*** RECORD SET Section Begins ***

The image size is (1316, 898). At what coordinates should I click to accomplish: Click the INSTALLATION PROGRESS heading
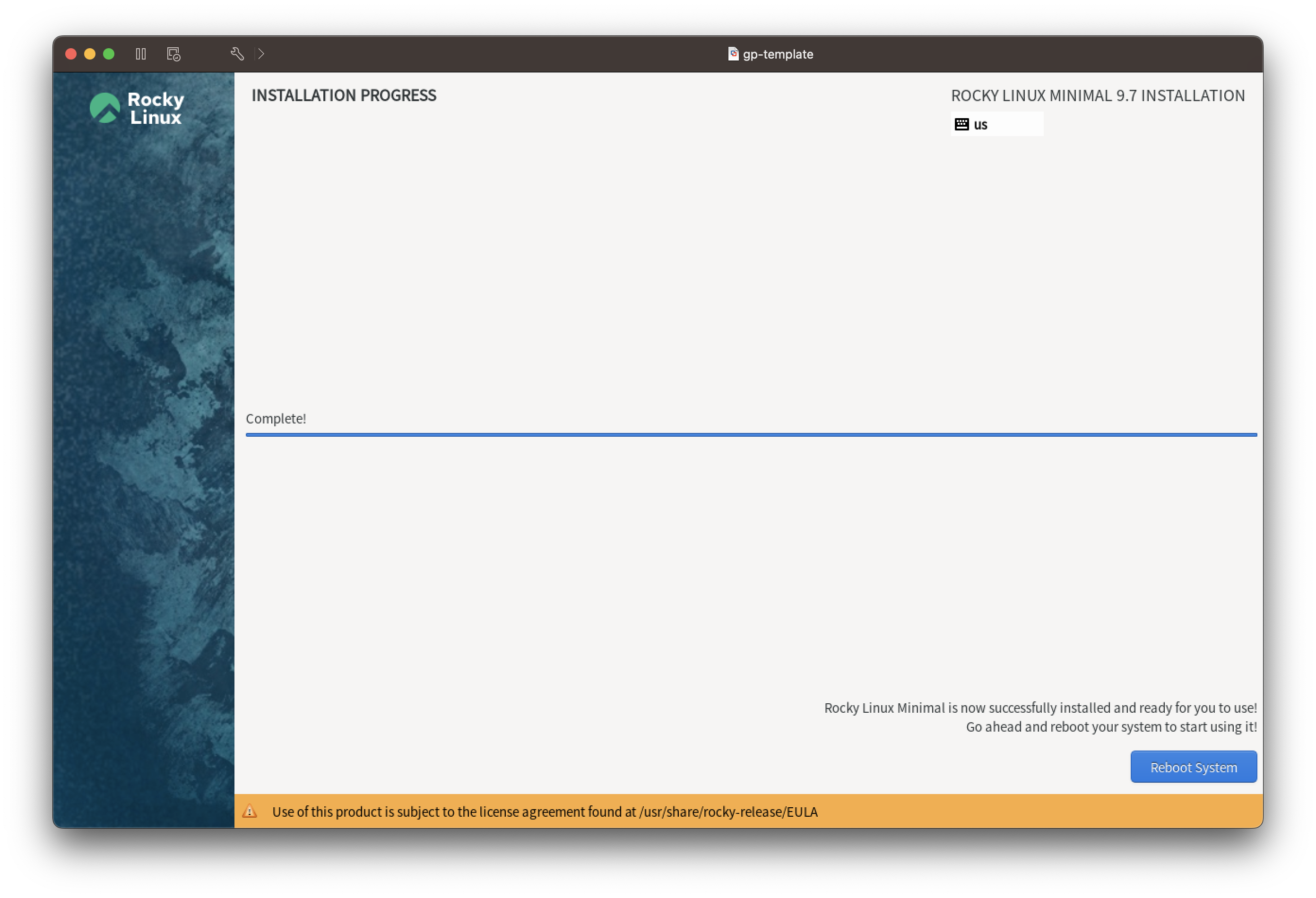pos(344,95)
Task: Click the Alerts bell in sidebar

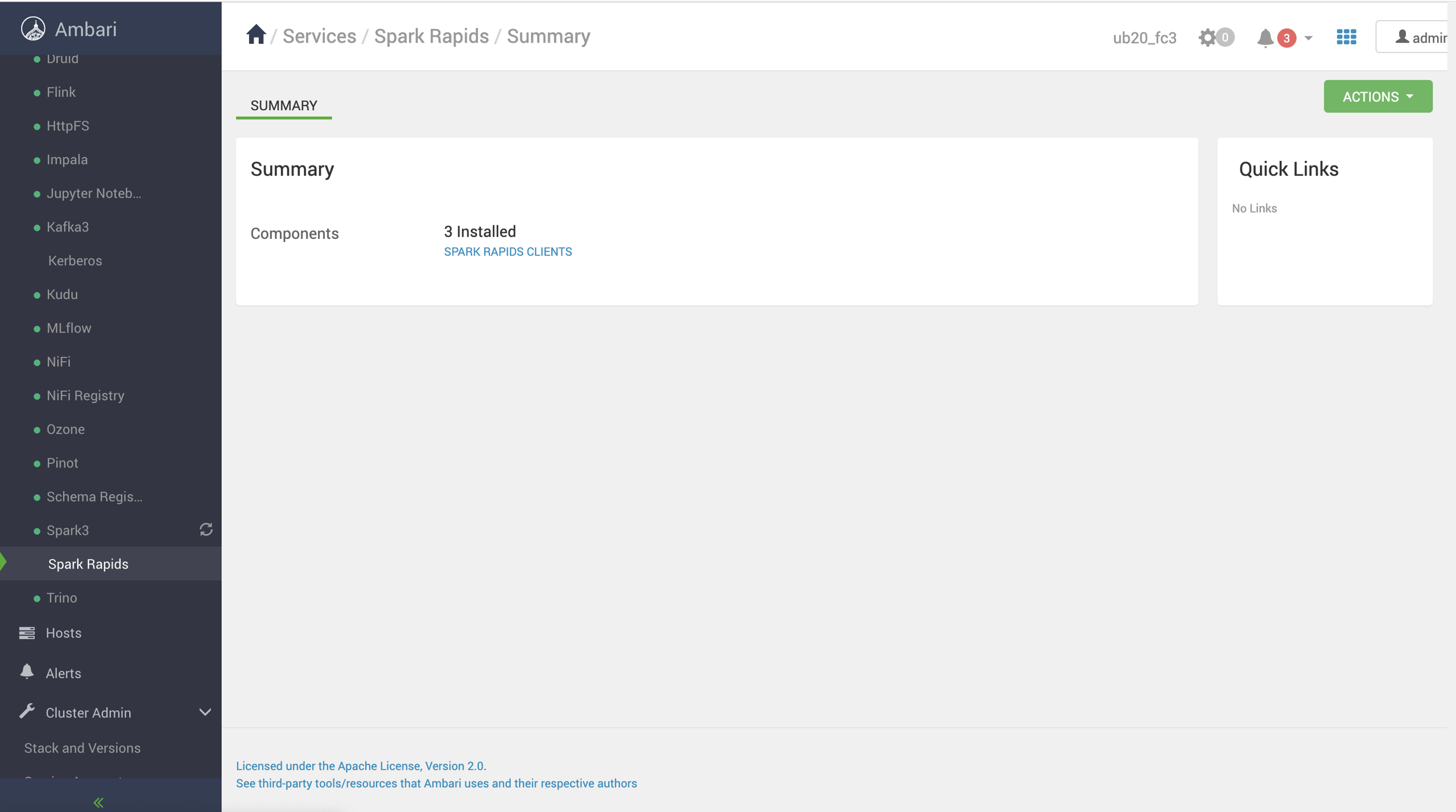Action: tap(27, 672)
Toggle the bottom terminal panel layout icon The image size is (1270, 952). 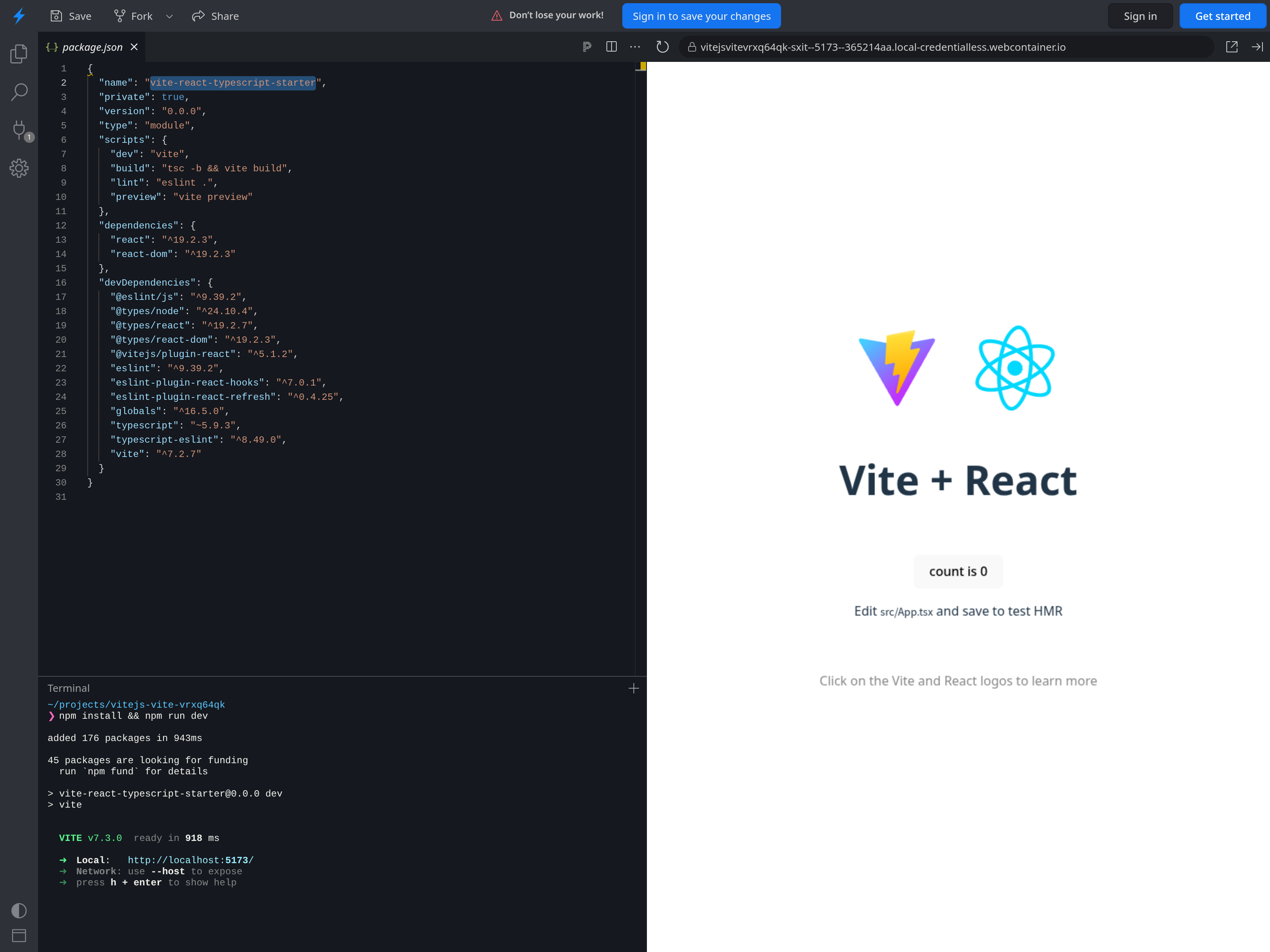pos(19,936)
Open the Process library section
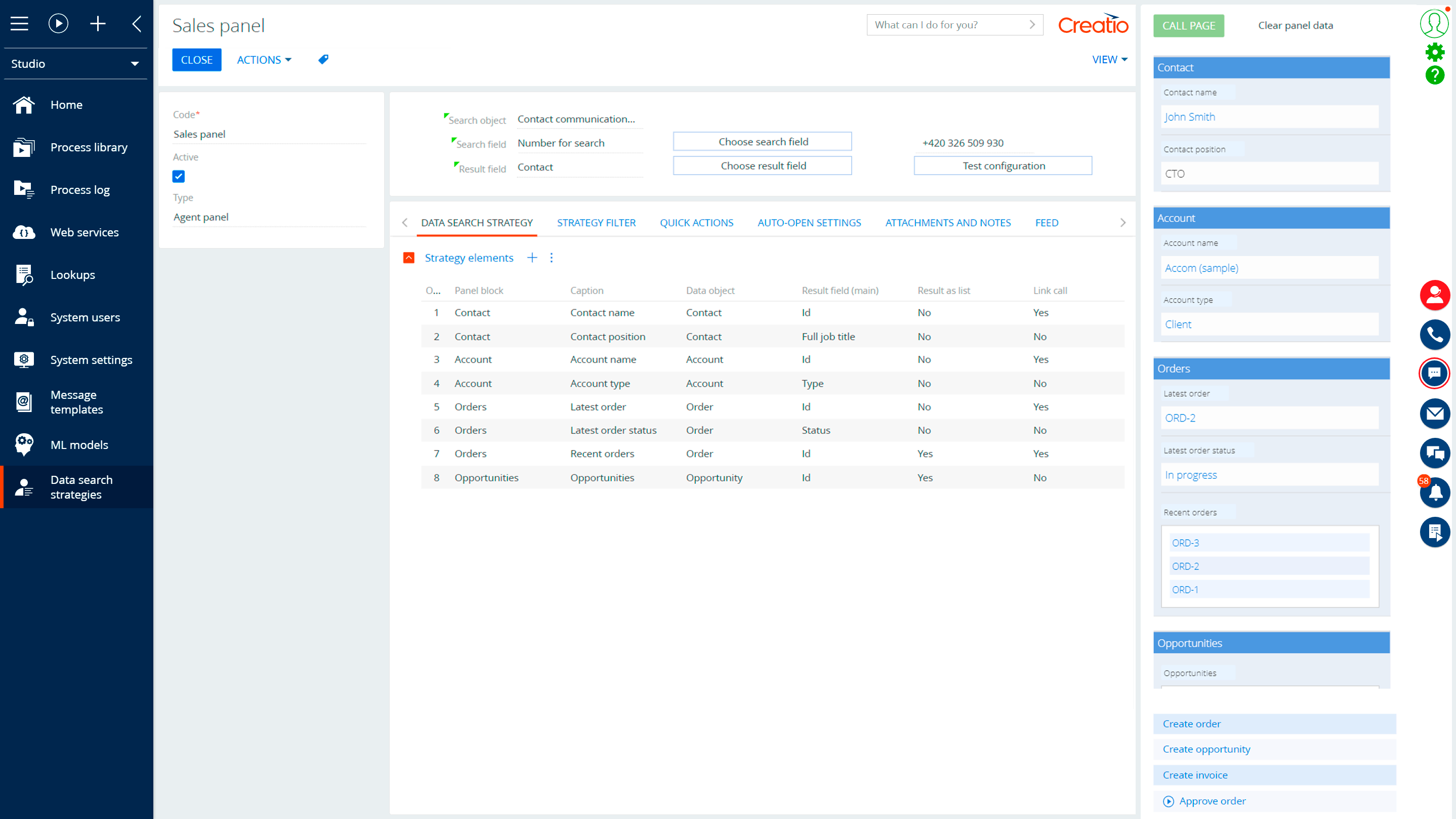The image size is (1456, 819). (89, 147)
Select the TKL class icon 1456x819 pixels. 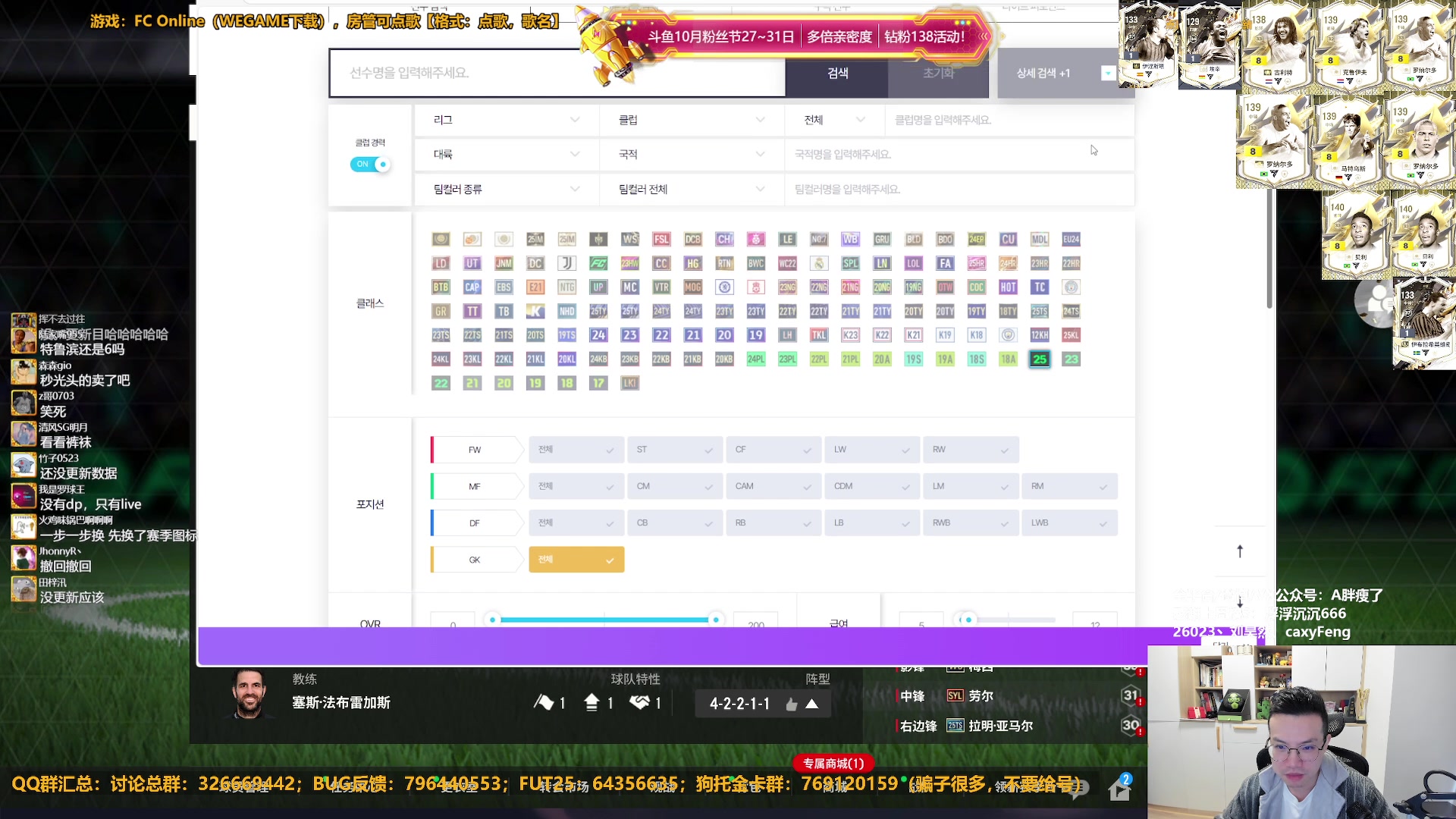pos(819,335)
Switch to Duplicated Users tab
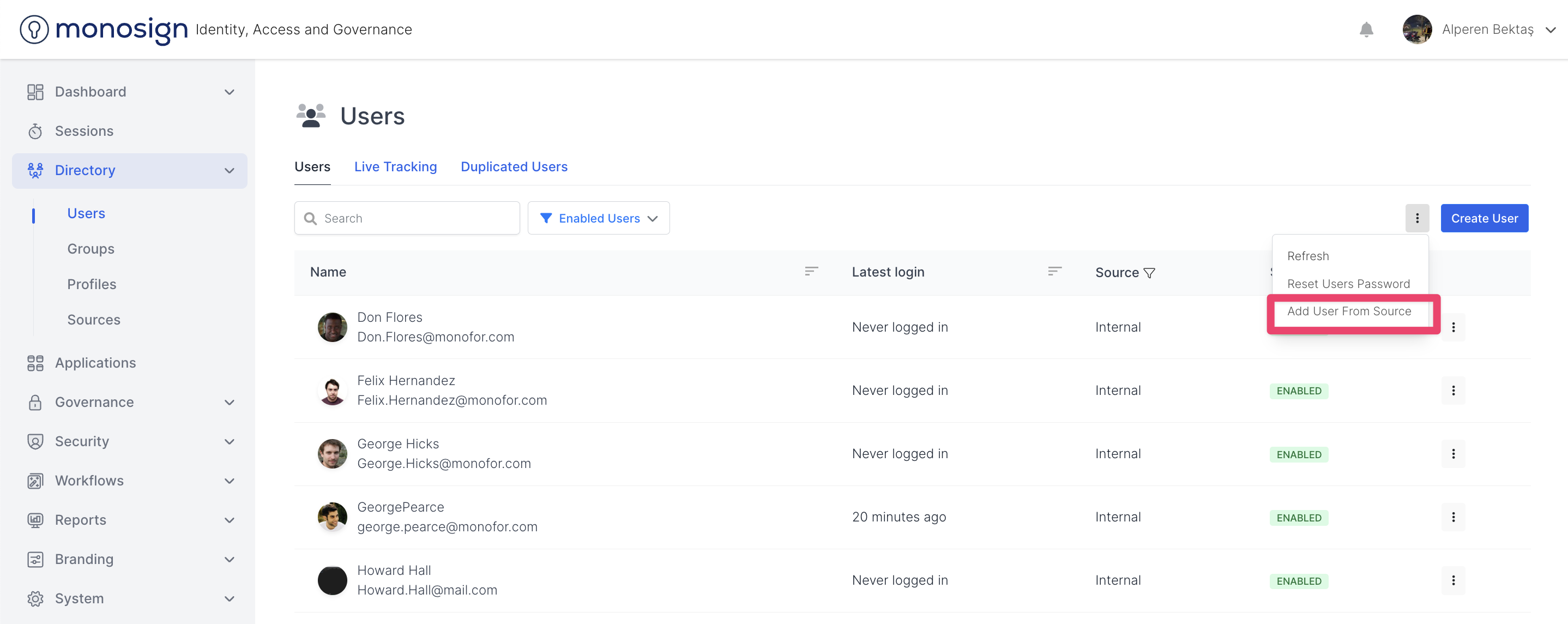 click(513, 167)
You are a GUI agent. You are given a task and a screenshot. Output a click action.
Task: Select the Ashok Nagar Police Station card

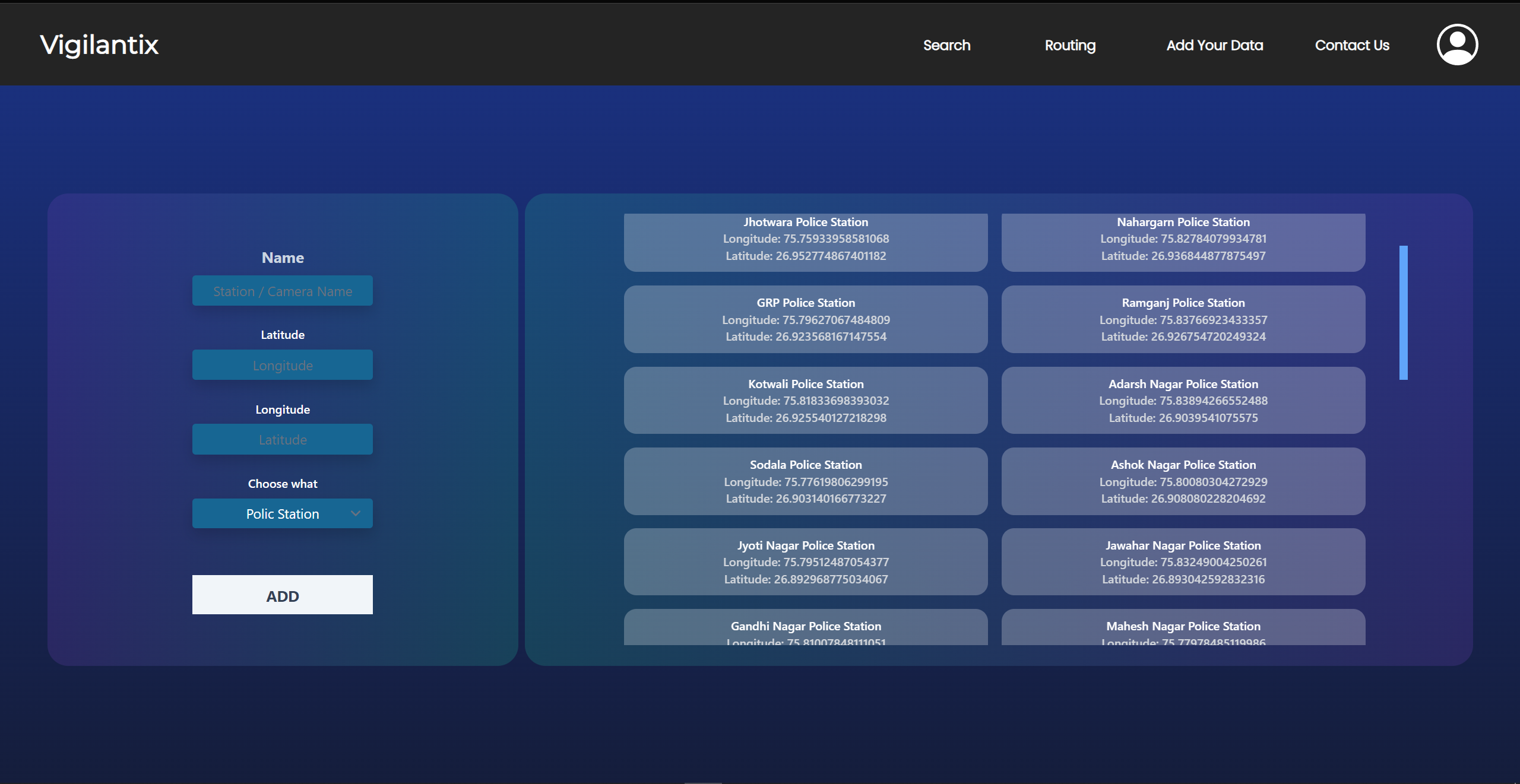(x=1183, y=481)
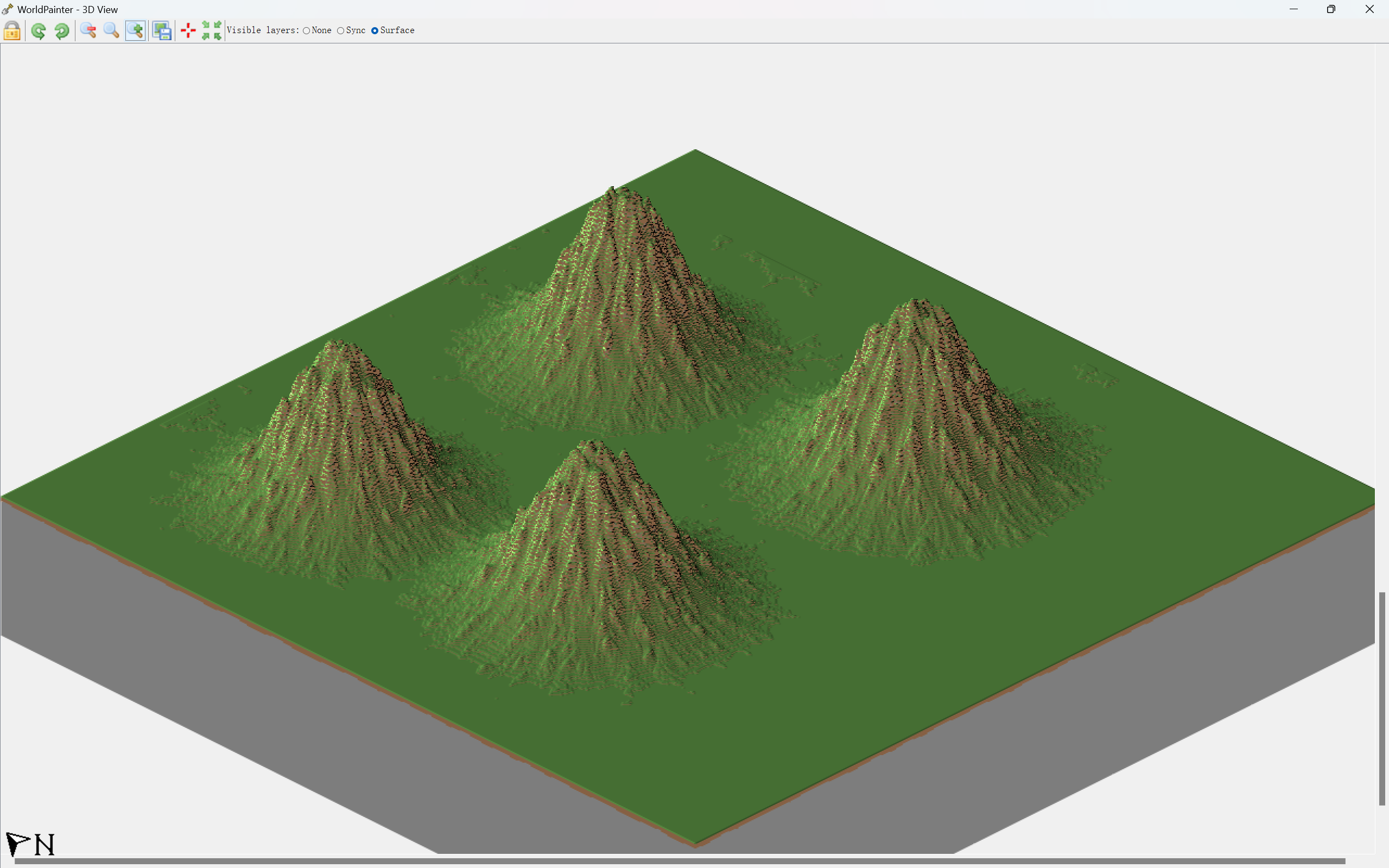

*** RECORD SET Section Ends ***

TASK INSTRUCTIONS:
Repeat the line containing "Task: Select the" and every line after it up to the end of the material above, exactly as they stand, minus the pictures.

WORKED SOLUTION:
Task: Select the Ashok Nagar Police Station card

(x=1183, y=481)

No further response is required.